Çünkü, İngiliz’in piyonu
Selanikli zamparayı tanrı yapmışlardı.. Ondan aldıkları güçle semaya
havlıyorlardı.
*
Bulut, sözlerini şöyle
sürdürüyor:
“Mustafa
Kemal’in okuduğu Şemsi Efendi Mektebi (okulu), ilk başta Şemsi
Efendinin şahsî teşebbüsleri ile sıbyan mektebi olarak başlamış, Selânik’in
ileri gelen zenginlerinin desteğiyle ‘Mekteb-i Terakki’ adını alarak 1880’de
yatılı bir mektep olmuştu. Fakat İmparatorlukta asıl tesiri görülen, … (yahudi zengin)
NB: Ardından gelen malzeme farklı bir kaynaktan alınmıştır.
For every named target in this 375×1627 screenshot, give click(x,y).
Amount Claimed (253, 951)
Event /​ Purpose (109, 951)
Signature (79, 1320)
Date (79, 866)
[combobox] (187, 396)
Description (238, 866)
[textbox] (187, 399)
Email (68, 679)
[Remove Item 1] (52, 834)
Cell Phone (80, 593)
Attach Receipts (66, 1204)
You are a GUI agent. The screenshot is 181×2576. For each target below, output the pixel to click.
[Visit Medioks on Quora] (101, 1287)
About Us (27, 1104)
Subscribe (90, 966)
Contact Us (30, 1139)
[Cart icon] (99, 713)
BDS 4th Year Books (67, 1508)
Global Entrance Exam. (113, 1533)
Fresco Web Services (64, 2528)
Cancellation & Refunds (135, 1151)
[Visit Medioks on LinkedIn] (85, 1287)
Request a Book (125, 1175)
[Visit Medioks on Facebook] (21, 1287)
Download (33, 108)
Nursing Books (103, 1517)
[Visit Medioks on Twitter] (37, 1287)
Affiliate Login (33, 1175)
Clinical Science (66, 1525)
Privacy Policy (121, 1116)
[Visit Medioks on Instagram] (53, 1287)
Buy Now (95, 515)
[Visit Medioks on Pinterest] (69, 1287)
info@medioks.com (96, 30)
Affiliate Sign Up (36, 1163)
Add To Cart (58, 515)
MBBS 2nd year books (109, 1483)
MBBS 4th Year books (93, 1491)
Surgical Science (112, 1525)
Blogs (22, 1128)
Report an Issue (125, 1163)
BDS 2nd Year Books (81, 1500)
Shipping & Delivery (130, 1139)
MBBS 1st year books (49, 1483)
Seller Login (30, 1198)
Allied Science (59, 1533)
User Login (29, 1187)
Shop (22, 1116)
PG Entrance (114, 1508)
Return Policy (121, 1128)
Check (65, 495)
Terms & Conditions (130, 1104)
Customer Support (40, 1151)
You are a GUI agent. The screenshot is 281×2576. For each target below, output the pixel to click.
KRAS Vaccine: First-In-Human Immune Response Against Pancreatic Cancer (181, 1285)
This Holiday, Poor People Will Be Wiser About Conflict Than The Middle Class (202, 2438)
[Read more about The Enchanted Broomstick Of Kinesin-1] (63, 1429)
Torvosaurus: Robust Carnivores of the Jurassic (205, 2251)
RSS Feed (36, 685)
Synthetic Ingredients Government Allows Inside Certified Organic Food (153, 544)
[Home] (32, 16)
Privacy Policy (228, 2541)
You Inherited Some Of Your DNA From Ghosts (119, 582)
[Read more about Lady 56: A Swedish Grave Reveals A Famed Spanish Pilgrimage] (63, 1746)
Rothschild ailesinin desteğiyle …
kurulan Alliance Israelite Universelle’nin
(Evrensel Yahudi Birliği) mektepleriydi.
Türkçe’de kısaca ‘Alyans’ olarak bilinen bu mekteplerde, Fransızca … laik
dersler öğretiliyordu. …
“(İstanbul’da
faaliyet gösteren) Notre Dame de Sion (Siyon Kızkardeşleri
Cemaati) mektepleri de Rothschild ailesinin desteğiyle kuruldu.
“Tapmakçılara
ait bir diğer mektep, 1863’te Sultan Abdülaziz zamanında kurulan (ve gelecekte
Boğaziçi Üniversitesi’nin nüvesini teşkil edecek olan) Robert Kolejiydi.”
(s. 68-70)
Şemsi Efendi (Soner
Yalçın’ın Efendi adlı kitabında yazdığına göre),
bir Sabetayistti (yahudi dönmesiydi).. Mezarının, Üsküdar’daki
(Sabetayist mezarlığı olarak bilinen) Bülbülderesi Mezarlığı’nda olması da bu
bilgiyi doğruluyor.
Selanikli Atatürk, ilk
eğitimini Şemsi Efendi’nin ağuşunda almıştı.
*
Bulut’un kitabındaki
şu satırlar, “Hz. Muhammed sallallahu aleyhi ve sellem’i rüyamda gördüm”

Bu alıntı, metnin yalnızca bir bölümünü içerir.